Ursprünglich gedachte die Regierung Kohl, mit diesem Erlös die Kosten der deutschen Wiedervereinigung zu finanzieren. Sie wollte die Steuern nicht erhöhen müssen, um die ersten gesamtdeutschen Wahlen zu gewinnen. Die Wahlen gewann sie, aber die fiskalische Rechnung ging völlig daneben: Der Raubzug hat  den Fiskus weit mehr gekostet als eingebracht. Die Vermögenswerte sind unter den Staatshänden zu einem immensen Zuschussgeschäft geworden.
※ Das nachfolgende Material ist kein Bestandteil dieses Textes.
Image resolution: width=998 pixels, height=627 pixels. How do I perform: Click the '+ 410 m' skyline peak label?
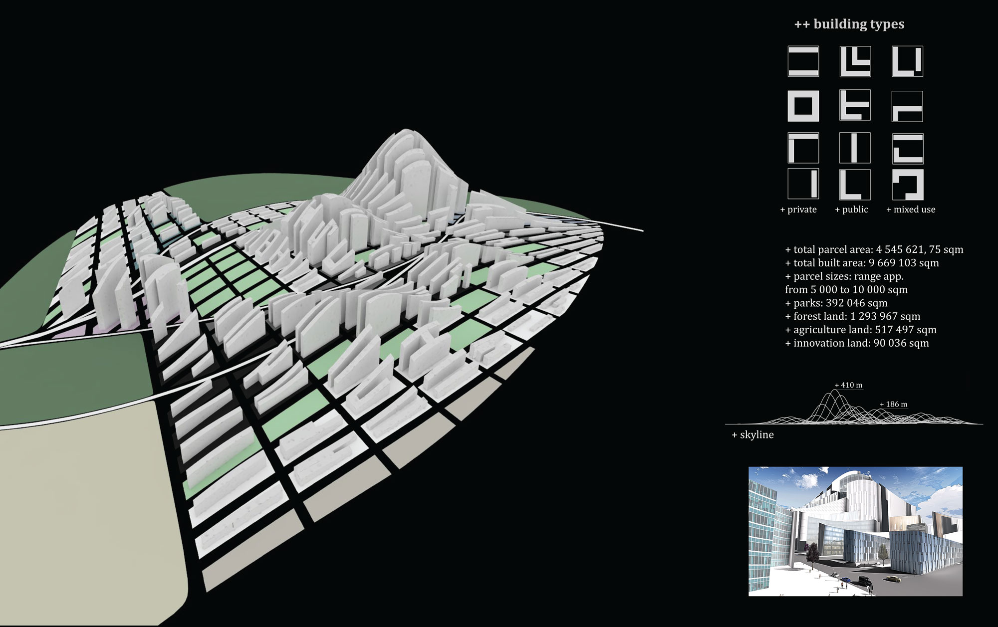[848, 385]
Die Folge: Steuererhöhungen.

Mit dieser schweren Verletzung seiner rechtsstaatlichen Pflicht hat der „Rechtsstaat“ Bundesrepublik Deutschland die damaligen Enteignungen wiederholt und bekräftigt und die damit verbundenen anderen grob rechtsstaatswidrigen Vergehen der SBZ-Kommunisten nachträglich gebilligt und verfestigt, weil er den Unschuldigen die Rehabilitierung verweigert. In den Jahren zuvor hatte er das kommunistische Unrecht als solches noch gebrandmarkt und den Opfern versprochen, deren Recht wieder herzustellen, sobald das möglich sei. Aber als es dann möglich war, hat er seine Bürger, die Opfer dieser Menschenrechtsverletzungen, verraten und damit auch sein eigenes Recht und Rechtsversprechen.